Large language models like ChatGPT could help physicians handle patient communication and questions about AMD and related retinal topics, but experts caution that these responses would still need to be edited for accuracy, which also takes time.

Large language models like ChatGPT could help physicians handle patient communication and questions about AMD and related retinal topics, but experts caution that these responses would still need to be edited for accuracy, which also takes time. Photo: NEI. Click image to enlarge.

The internet has long provided answers—of varying accuracy—to patients’ many health-related queries, and now artificial intelligence models like ChatGPT are in the mix too. How good is this information, though? New research published in Ophthalmology Science suggests it has potential. Researchers assessed the quality, safety and empathy of responses to common questions from retina patients by human experts, by AI and by AI responses edited by human experts. They concluded that clinical settings might make good use of AI responses.

In the masked, multicenter study, researchers randomly assigned 21 common retina patient questions among 13 retina specialists. A few examples include the following:

  • What causes age-related macular degeneration?
  • How long do I need to keep getting anti-VEGF injections?
  • Can I pass AMD to my children?
  • How long can I go between eye injections?
  • Is there a good treatment for floaters?

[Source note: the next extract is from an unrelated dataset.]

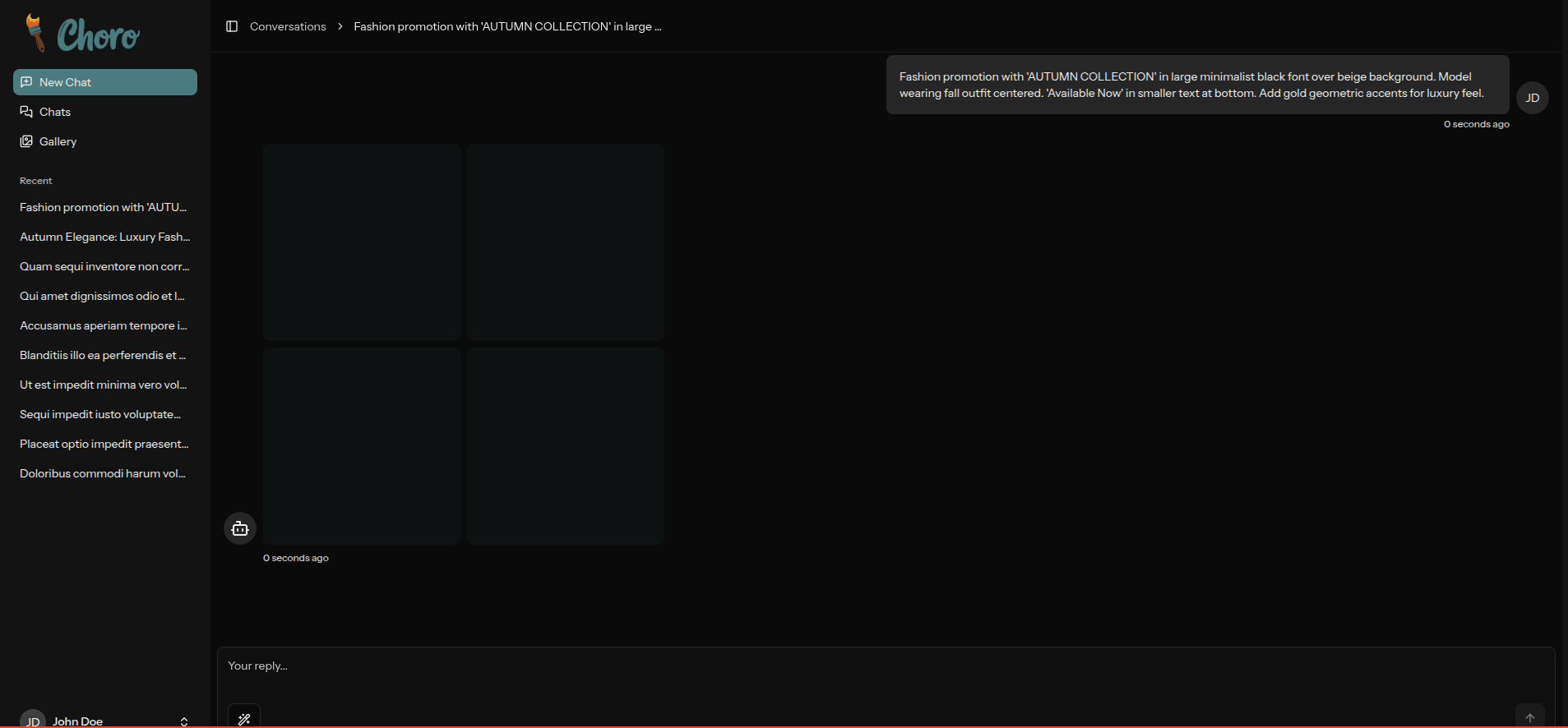Open the Conversations breadcrumb link
The width and height of the screenshot is (1568, 728).
pyautogui.click(x=288, y=26)
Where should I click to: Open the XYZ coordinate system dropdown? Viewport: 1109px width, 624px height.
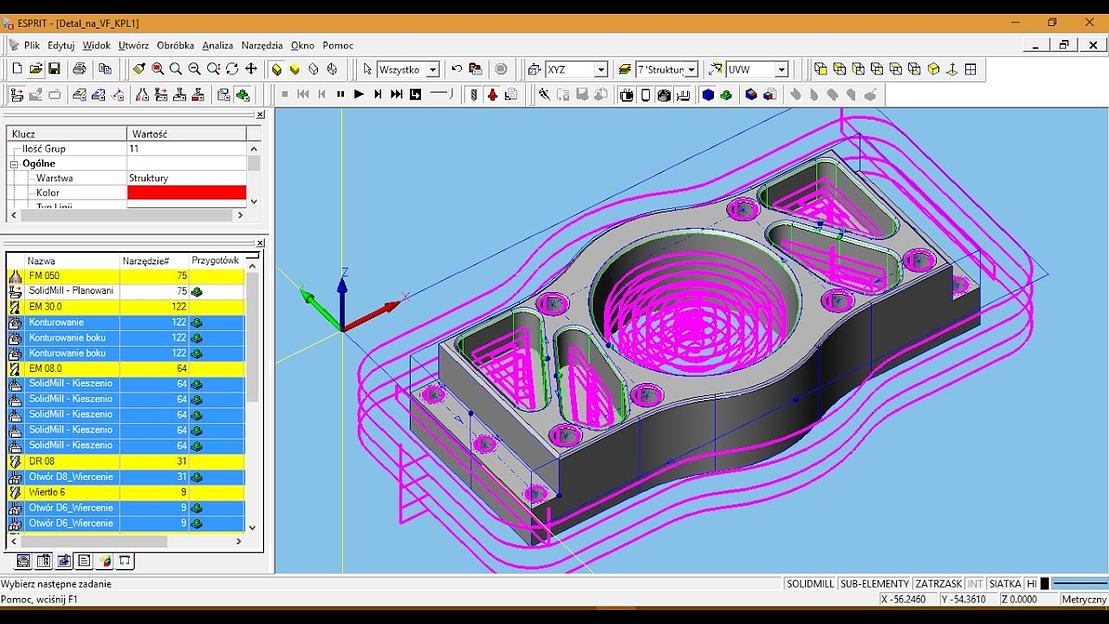point(601,69)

Each expert created a response and then edited a response generated by the large language model (LLM) ChatGPT-4. They timed themselves for both tasks. Five other LLMs (ChatGPT-3.5, ChatGPT-4, Claude 2, Bing and Bard) also generated responses to each of the 21 questions. Other experts not involved in this initial process evaluated the responses and judged them for quality and empathy (very poor, poor, acceptable, good or very good) and for safety (incorrect information, likelihood to cause harm, extent of harm and missing content).

The researchers collected 4,008 grades (2,608 for quality and empathy and 1,400 for safety metrics). They reported significant differences in quality and empathy between three groups: LLM alone, expert alone and expert+AI. The latter—expert+AI—performed best overall in terms of quality, with ChatGPT-3.5 as the top-performing LLM. ChatGPT-3.5 had the highest mean empathy score followed by expert+AI. Expert responses placed fourth out of seven for quality and sixth out of seven for empathy (mean score), according to the study. Expert+AI responses significantly exceeded expert responses for quality and empathy.

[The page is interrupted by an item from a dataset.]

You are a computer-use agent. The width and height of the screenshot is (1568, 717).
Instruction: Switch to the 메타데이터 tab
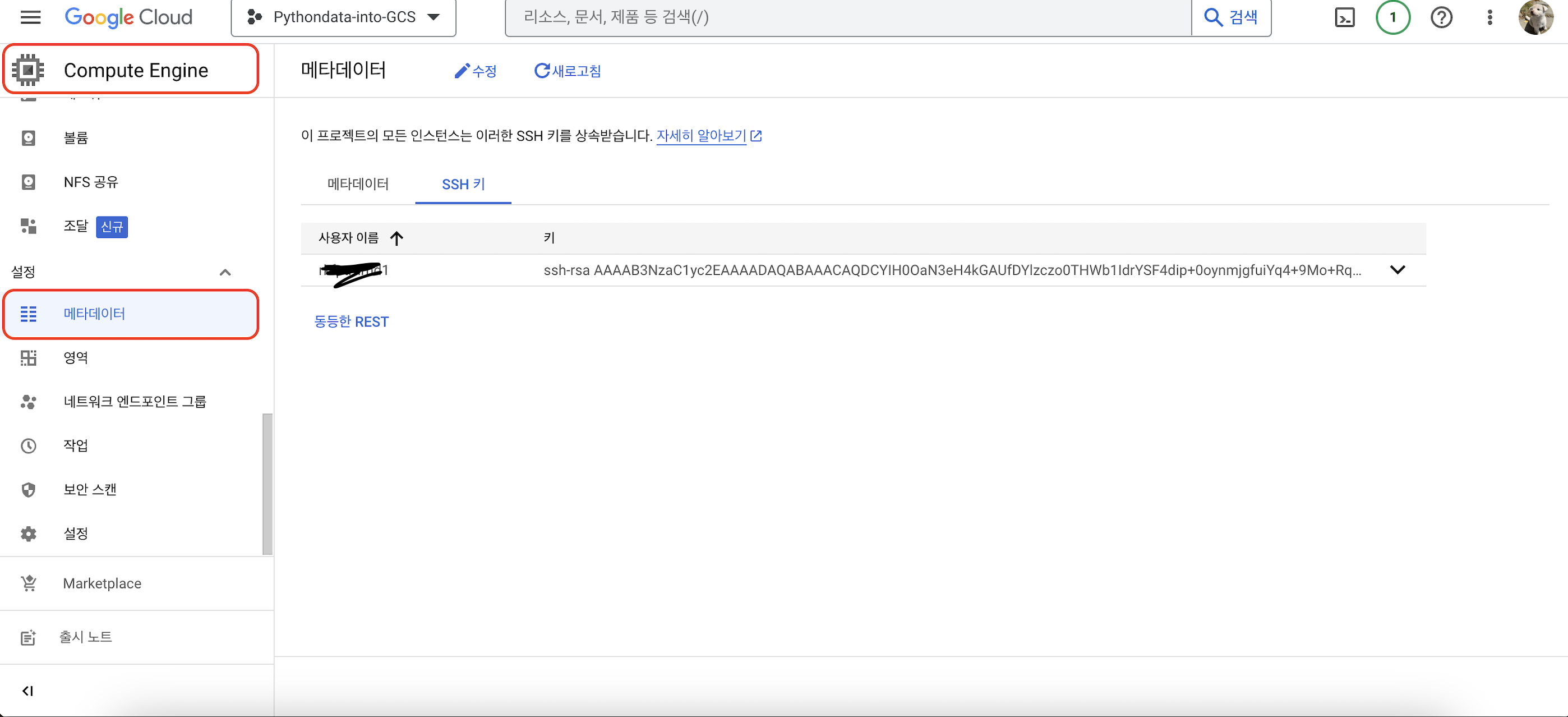[357, 184]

The researchers reported time savings for expert+AI responses vs. expert-created responses. They also found that ChatGPT-4 had similar performance to experts for inappropriate content, missing content, extent of possible harm and likelihood of possible harm. Of note, however—the authors suggested that the length of the response may have influenced the likelihood of its containing inappropriate material or material with the potential to lead to harm. “Busy physicians will need to take the time to proofread longer LLM responses to mitigate possible harm and limit incorrect content,” the researchers pointed out in their paper.

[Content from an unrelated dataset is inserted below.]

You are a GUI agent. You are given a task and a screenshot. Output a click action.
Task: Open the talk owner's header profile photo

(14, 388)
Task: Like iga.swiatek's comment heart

“Overall, these data indicate that expert-edited LLM can perform better in both quality and empathy of responses compared to answers generated by human experts alone while providing valuable time savings, thereby improving patient education and communication,” the researchers concluded in their Ophthalmology Science paper. “A natural next step would be testing an editable LLM-generated draft to patient messages, thus reaping the benefits of improved quality, empathy and practice efficiency.”

Tailor PD, Dalvin LA, Chen JJ, et al. A comparative study of responses to retina questions from either experts, expert-edited large language models (LLMs) or LLMs alone. Ophthalmology Science 2024. [Epub ahead of print].